(Beginning of DATASET EXCERPTS)

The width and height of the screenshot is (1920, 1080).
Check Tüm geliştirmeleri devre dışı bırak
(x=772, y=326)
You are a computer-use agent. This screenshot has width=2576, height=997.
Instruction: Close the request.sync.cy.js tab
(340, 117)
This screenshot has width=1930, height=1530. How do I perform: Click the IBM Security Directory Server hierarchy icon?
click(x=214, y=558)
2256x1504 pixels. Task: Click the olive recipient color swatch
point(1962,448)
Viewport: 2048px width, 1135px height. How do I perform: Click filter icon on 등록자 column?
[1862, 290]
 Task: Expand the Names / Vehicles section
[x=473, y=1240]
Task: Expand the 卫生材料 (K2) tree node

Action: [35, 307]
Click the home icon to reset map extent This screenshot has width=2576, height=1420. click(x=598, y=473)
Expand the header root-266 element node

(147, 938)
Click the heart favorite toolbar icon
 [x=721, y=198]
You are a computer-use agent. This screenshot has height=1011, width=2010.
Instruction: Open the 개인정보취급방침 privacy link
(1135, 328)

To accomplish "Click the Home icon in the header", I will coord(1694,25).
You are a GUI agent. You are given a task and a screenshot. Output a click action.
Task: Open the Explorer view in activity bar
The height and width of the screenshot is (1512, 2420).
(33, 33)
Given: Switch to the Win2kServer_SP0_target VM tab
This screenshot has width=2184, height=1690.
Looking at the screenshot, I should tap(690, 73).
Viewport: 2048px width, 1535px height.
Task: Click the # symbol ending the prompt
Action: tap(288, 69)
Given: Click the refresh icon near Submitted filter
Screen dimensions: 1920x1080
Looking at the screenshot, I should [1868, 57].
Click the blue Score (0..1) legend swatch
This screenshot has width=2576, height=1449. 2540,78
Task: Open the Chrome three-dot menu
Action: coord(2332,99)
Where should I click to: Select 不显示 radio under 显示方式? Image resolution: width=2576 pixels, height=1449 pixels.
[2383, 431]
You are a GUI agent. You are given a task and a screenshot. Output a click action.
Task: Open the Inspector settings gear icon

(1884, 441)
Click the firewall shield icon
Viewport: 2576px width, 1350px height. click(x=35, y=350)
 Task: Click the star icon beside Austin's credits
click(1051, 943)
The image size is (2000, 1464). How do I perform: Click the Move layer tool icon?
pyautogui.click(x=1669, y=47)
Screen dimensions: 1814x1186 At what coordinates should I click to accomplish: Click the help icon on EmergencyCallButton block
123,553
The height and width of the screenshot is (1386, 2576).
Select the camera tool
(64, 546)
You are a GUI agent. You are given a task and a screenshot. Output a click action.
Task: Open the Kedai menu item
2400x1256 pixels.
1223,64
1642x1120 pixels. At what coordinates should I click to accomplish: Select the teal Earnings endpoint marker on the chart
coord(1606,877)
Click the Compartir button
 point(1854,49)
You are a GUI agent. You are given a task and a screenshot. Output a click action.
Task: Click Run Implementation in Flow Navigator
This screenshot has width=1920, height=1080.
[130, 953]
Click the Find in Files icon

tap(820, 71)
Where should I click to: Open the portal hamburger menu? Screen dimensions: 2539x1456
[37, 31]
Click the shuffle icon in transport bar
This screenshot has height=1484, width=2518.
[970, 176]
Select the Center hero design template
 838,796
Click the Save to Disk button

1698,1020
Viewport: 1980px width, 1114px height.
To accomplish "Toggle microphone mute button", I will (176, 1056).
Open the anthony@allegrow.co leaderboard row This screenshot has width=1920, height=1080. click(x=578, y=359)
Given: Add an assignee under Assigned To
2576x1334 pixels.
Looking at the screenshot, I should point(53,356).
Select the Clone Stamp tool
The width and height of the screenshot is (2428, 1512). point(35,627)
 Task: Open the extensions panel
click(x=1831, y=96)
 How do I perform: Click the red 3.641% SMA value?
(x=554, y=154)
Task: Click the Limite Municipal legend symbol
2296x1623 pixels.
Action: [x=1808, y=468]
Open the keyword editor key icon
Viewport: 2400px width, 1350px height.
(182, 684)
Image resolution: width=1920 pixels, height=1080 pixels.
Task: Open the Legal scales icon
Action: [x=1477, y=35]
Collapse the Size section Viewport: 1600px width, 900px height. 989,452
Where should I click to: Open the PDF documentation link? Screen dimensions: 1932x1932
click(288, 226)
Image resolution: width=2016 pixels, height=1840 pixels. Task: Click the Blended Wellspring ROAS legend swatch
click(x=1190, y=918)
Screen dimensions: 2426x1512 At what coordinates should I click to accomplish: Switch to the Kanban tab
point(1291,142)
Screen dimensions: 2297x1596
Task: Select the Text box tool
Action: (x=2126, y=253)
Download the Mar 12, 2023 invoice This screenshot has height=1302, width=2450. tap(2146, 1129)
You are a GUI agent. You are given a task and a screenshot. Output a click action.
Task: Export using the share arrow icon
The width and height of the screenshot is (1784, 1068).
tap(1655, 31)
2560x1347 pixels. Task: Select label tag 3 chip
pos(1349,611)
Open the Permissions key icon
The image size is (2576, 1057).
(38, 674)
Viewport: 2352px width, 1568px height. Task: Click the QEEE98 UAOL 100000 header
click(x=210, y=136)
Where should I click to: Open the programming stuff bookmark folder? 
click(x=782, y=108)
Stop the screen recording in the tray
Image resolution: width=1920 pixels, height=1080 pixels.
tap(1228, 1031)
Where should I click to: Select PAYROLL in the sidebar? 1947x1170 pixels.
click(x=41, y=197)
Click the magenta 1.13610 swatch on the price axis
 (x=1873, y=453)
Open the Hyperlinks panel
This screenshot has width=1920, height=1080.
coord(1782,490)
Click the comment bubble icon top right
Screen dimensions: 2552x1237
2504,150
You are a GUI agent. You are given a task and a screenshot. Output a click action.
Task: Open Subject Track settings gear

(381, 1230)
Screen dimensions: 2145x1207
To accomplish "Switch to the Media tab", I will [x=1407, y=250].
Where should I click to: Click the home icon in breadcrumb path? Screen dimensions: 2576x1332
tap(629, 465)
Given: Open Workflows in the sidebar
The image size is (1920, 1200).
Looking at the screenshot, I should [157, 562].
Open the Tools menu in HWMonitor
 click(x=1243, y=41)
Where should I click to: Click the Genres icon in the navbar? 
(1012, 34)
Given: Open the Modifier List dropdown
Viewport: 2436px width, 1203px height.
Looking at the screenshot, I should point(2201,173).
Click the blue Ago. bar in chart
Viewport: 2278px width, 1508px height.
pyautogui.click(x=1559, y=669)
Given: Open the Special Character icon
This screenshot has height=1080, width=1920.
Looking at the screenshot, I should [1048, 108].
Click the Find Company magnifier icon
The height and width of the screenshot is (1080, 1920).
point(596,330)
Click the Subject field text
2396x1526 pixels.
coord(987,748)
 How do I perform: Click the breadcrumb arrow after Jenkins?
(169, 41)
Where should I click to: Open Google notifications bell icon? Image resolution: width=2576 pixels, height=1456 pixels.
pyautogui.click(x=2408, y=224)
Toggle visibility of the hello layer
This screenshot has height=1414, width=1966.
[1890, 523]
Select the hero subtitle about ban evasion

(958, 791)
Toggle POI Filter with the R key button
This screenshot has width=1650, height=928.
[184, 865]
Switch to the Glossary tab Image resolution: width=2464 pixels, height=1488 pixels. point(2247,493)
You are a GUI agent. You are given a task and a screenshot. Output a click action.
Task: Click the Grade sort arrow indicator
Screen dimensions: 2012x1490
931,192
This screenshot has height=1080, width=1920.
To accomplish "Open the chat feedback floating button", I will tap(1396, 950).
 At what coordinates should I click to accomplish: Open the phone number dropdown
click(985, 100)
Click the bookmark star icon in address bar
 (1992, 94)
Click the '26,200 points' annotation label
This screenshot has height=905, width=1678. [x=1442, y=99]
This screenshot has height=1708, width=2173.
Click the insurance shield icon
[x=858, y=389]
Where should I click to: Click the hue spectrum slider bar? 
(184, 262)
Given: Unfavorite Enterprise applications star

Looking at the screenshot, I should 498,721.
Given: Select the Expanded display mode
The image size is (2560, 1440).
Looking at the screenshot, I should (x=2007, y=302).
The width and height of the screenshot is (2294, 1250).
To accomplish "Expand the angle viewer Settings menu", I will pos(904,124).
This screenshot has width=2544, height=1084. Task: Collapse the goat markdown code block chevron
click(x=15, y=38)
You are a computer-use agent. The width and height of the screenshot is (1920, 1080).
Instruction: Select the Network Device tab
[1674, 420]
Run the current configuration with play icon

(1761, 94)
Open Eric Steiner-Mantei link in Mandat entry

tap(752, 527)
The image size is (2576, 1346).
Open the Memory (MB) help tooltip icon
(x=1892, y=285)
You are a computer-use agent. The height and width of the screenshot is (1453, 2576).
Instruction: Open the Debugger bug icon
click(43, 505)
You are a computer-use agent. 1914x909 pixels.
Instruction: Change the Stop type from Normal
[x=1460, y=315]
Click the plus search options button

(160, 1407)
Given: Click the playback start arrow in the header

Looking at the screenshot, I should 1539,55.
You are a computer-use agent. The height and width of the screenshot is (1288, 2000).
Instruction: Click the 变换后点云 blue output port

(End of DATASET EXCERPTS)

• ABOUT THIS EXERCISE:
The lines in the records above that include the word "will" must be copied out.

• EXERCISE OUTPUT:
To accomplish "Click the Home icon in the header", I will coord(1694,25).
To accomplish "Toggle microphone mute button", I will (176, 1056).
To accomplish "Switch to the Media tab", I will [x=1407, y=250].
To accomplish "Open the chat feedback floating button", I will tap(1396, 950).
To accomplish "Expand the angle viewer Settings menu", I will pos(904,124).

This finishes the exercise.